Search code examples
sqloracle

Oracle SQL query using regexp_substr to get string between 2 strings


I am trying to retrieve data from a blob using regexp_substr. Here is how the blob looks like

"select a,b ,upper(c from xyz), d from t1 where xyx;"

Required output is

t1

Instead of where in the blob, it could be fetch ,order by or group by.

I am trying with

REGEXP_SUBSTR(query_blob,'FROM\s(.*?)\s(WHERE|FETCH|ORDER|GROUP)',1,1,'i',1)

but this gives me output as

xyz), d from t1

Could any one please help me to get the table name between from and (where or fetch or group by or order by).


Solution

  • Assuming a simple Oracle SQL query (i.e. without nested/correlated sub-queries) then you can use the regular expression ([a-z][a-z0-9_$#]*|"[^"]+") to only match the characters in an unquoted or quoted identifier (if you are using other languages that use different quoted identifiers, such as square brackets or backticks, then you can also add those) based on the Database Object Naming rules:

    1. Nonquoted identifiers must begin with an alphabetic character from your database character set. Quoted identifiers can begin with any character.

    2. Nonquoted identifiers can only contain alphanumeric characters from your database character set and the underscore (_), dollar sign ($), and pound sign (#). Database links can also contain periods (.) and "at" signs (@). Oracle strongly discourages you from using $ and # in nonquoted identifiers.

      Quoted identifiers can contain any characters and punctuations marks as well as spaces. However, neither quoted nor nonquoted identifiers can contain double quotation marks or the null character (\0).
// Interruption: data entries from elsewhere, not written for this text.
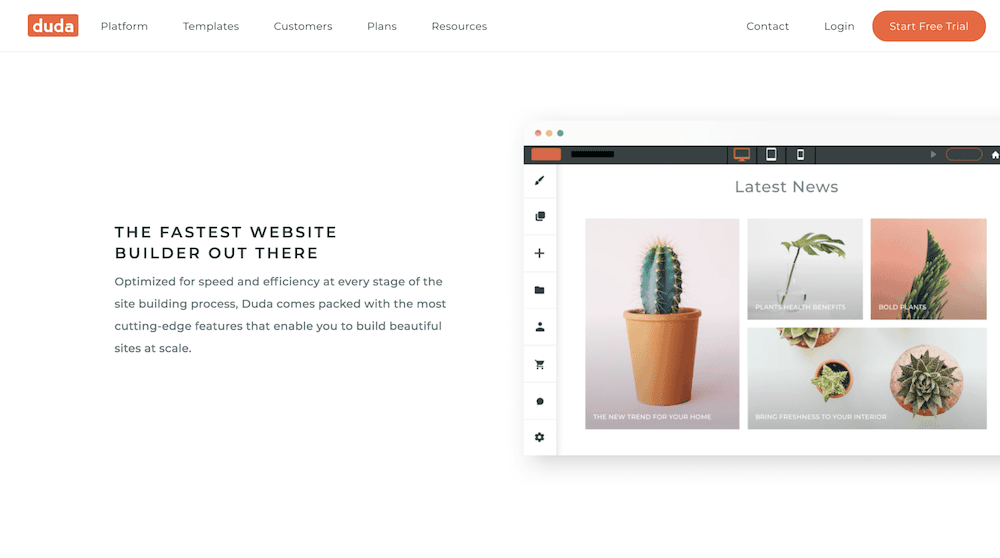Switch to mobile phone view icon
The height and width of the screenshot is (558, 1000).
click(800, 154)
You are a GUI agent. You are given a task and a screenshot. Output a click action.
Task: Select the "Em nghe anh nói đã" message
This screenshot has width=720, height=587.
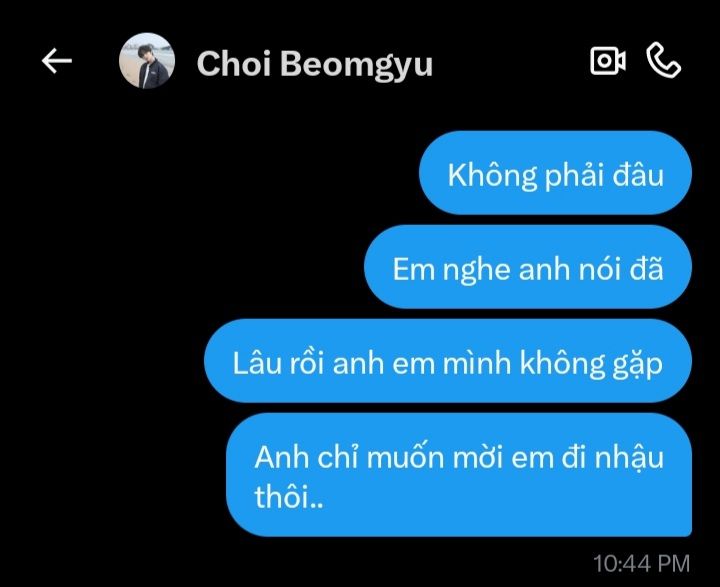(528, 267)
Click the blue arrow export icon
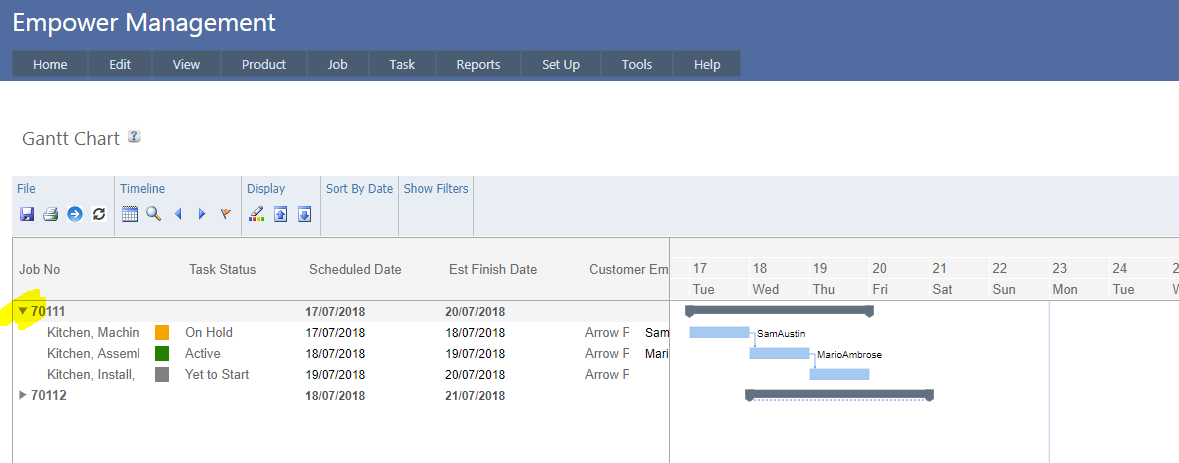The width and height of the screenshot is (1179, 463). pyautogui.click(x=75, y=214)
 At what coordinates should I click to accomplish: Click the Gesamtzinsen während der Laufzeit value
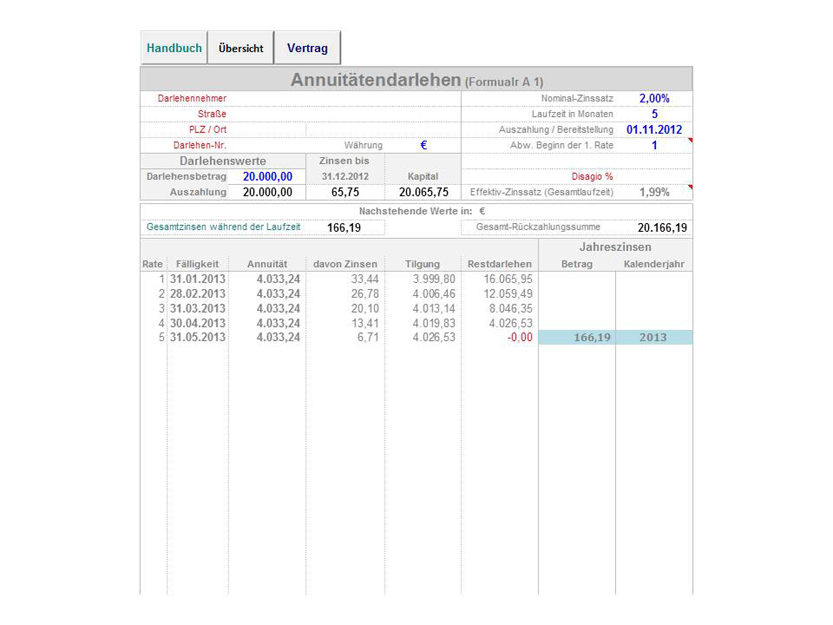pos(344,228)
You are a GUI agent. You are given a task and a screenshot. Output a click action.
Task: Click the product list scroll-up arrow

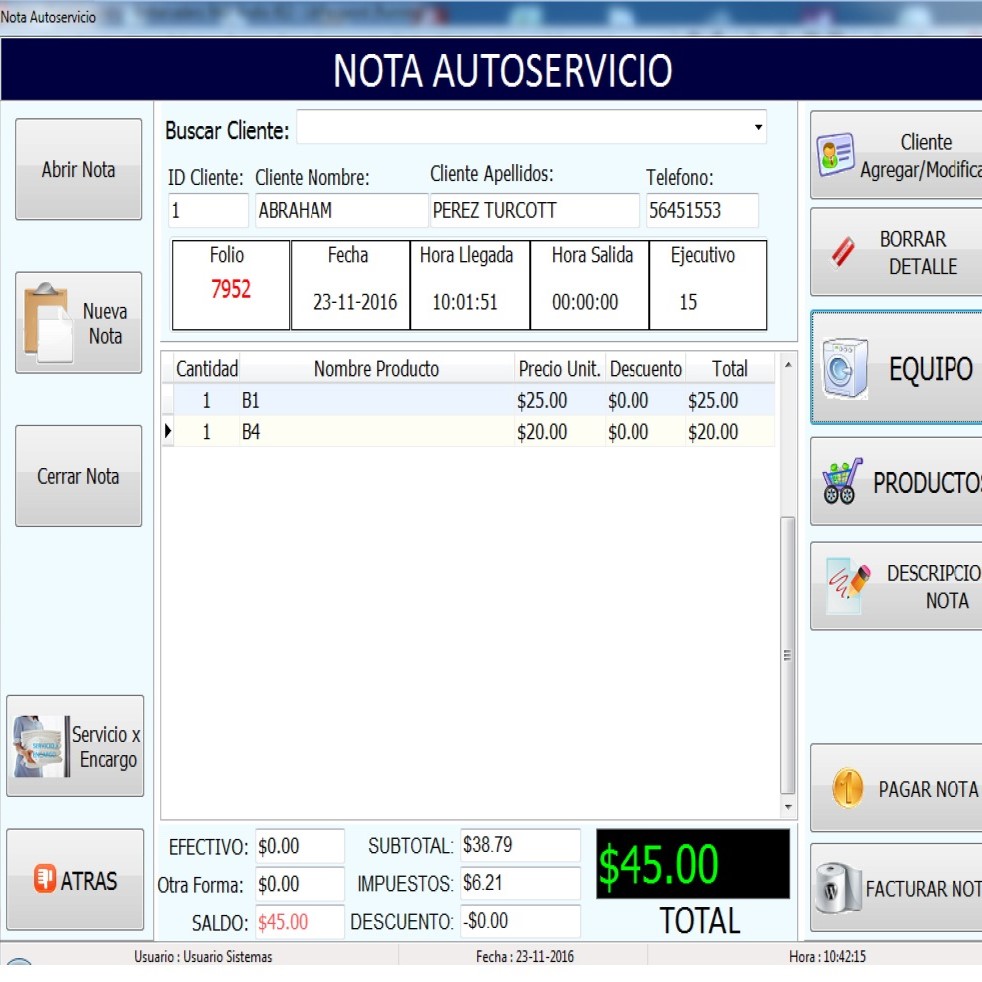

    And follow it with your check for additional filter/aggregation clauses (there could also be an alias [which in other non-Oracle SQL dialects could be preceded by the AS keyword] and/or a HAVING clause with no GROUP BY clause or no filters).

    Like this:

    SELECT REGEXP_SUBSTR(
             query_blob,
             'FROM\s+([a-z][a-z0-9_$#]*|"[^"]+")'            -- FROM clause
             || '(\s+([a-z][a-z0-9_$#]*|"[^"]+"))?'          -- FROM Alias
             || '\s*(\s(WHERE|FETCH|ORDER|GROUP|HAVING)|$)', -- Filter/Aggregation Clauses
             1,
             1,
             'i',
             1
           ) AS frm
    FROM   table_name;
    

    Which, for your sample data:

    CREATE TABLE table_name (query_blob) AS
    SELECT 'select a,b ,upper(c from xyz), d from t1 where xyx;' FROM DUAL
    

    Outputs:

    FRM
    t1

    fiddle


    If you want to make the expression even more complicated then:

    SELECT REGEXP_SUBSTR(
             query_blob,
             'FROM\s+'                                       -- FROM clause
             || '('
             ||   '([a-z][a-z0-9_$#]*|"[^"]+")'              -- Identifier
             ||   '(\(\s*'                                   -- Start Function call
             ||   '('                                        -- Start optional group
             ||   '[a-z][a-z0-9_$#]*'                        -- Unquoted identifier
             ||   '|"[^"]+"'                                 -- Or quoted identifier
             ||   '|''([^'']|'''')*'''                       -- Or string literal
             ||   ')?\s*'                                    -- End optional group
             ||   '('                                        -- Start zero-or-more group
             ||   ',\s*[a-z][a-z0-9_$#]*'                    -- Unquoted identifier
             ||   '|,\s*"[^"]+"'                             -- Or quoted identifier
             ||   '|,\s*''([^'']|'''')*'''                   -- Or string literal
             ||   ')*'                                       -- End zero-or-more group
             ||   '\s*\))?'                                  -- End Function call
             || ')'
             || '(\s+([a-z][a-z0-9_$#]*|"[^"]+"))?'          -- FROM Alias
             || '\s*(\s(WHERE|FETCH|ORDER|GROUP|HAVING)|$)', -- Filter/Aggregation Clauses
             1,
             1,
             'i',
             1
           ) AS frm
    FROM   table_name;
    

    Which, for the sample data:

    CREATE TABLE table_name (query_blob) AS
    SELECT 'select a,b ,upper(c from xyz), d from t1 where xyx;' FROM DUAL UNION ALL
    SELECT 'select a,b ,upper(c from xyz), d from abc(''xyz'') where xyx;' FROM DUAL UNION ALL
    SELECT 'select a,b ,upper(c from xyz), d from abc(def) where xyx;' FROM DUAL UNION ALL
    SELECT 'select a,b ,upper(c from xyz), d from abc( def, ''ghi'', jkl ) where xyx;' FROM DUAL
    

    Outputs:

    FRM
    t1
    abc('xyz')
    abc(def)
    abc( def, 'ghi', jkl )

    Or, if you want a simple expression that may be a 90% solution:

    SELECT REGEXP_SUBSTR(
             query_blob,
             'FROM\s+'                                       -- FROM clause
             || '(\S+)'                                      -- Identifier
             || '(\s+(\S+))?'                                -- FROM Alias
             || '\s*(\s(WHERE|FETCH|ORDER|GROUP|HAVING)|$)', -- Filter/Aggregation Clauses
             1,
             1,
             'i',
             1
           ) AS frm
    FROM   table_name;
    

    Which, for the same sample data, matches the first 3 rows but not the final one (as there are spaces inside the brackets of the function call).

    fiddle